Au fédéral, le gouvernement Michel I (dans sa première version) se conforme à la parité linguistique. La parité des genres , c'est une autre histoire (au dernier rang, les secrétaires d'Etat). © reporters

Femmes et hommes à parts égales dans les gouvernements ? On est encore loin du compte

Pierre Havaux
Pierre Havaux Journaliste au Vif

Le Vif/L’Express a sondé toutes les parlementaires féminines du fédéral, au nord comme au sud du pays. Verdict : en faire une obligation légale séduit peu. Les élues aspirent au pouvoir mais désavouent majoritairement le passage en force pour devenir ministre.

Quatorze ministres fédéraux, sept néerlandophones et sept francophones : le compte est bon, l’impératif constitutionnel respecté. La parité linguistique au sein d’un gouvernement fédéral est chose bien trop sacrée pour que l’on puisse imaginer un seul instant qu’il y soit dérogé. Il y va de la garantie des droits et de la défense des intérêts de 40 % de francophones face à 60 % de Flamands. La survie même du ménage belge est en jeu.

— ENREGISTREMENTS —

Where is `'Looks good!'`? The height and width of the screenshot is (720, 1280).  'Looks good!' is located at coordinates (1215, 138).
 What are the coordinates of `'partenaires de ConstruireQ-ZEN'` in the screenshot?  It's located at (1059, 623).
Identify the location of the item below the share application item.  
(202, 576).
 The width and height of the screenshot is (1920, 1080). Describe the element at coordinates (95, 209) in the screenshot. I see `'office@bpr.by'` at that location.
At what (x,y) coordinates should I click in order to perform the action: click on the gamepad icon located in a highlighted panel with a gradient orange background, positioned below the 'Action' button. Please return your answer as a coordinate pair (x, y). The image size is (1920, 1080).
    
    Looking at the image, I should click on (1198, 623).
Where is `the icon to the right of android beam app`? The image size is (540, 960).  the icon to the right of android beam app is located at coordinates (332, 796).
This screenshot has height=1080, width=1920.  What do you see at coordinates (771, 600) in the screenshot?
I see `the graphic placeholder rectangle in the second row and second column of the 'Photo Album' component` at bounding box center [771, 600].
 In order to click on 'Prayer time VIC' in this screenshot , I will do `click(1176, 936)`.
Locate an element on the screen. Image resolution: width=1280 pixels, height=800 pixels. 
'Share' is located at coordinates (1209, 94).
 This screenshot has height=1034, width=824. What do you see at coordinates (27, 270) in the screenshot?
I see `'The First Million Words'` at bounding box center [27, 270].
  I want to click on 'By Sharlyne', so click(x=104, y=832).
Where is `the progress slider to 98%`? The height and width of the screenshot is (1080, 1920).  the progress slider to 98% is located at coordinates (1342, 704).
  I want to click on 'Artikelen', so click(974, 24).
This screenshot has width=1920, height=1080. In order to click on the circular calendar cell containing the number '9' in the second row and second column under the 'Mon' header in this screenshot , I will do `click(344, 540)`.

— TÂCHES —
• 1. Indiquez si chacune des affirmations suivantes concorde avec l'article sur la parité dans les gouvernements, en répondant par oui ou par non et en citant mot pour mot le passage qui tranche. (a) Le gouvernement fédéral évoqué compte quatorze ministres. (b) La majorité des élues sondées souhaite que la parité devienne une obligation légale. (c) Le texte oppose 40 % de francophones à 60 % de Flamands.
• 2. Recopiez fidèlement les lignes des enregistrements, en partant de celle qui contient « What are the » et en allant jusqu'à celle qui contient « The width and », ces deux lignes comprises.
Le texte et les enregistrements forment deux documents distincts.

— RÉPONSES PAR TÂCHE —
• 1.
(a) Oui : « Quatorze ministres fédéraux, sept néerlandophones et sept francophones ».
(b) Non : « en faire une obligation légale séduit peu ».
(c) Oui : « 40 % de francophones face à 60 % de Flamands ».

• 2.
 What are the coordinates of `'partenaires de ConstruireQ-ZEN'` in the screenshot?  It's located at (1059, 623).
Identify the location of the item below the share application item.  
(202, 576).
 The width and height of the screenshot is (1920, 1080). Describe the element at coordinates (95, 209) in the screenshot. I see `'office@bpr.by'` at that location.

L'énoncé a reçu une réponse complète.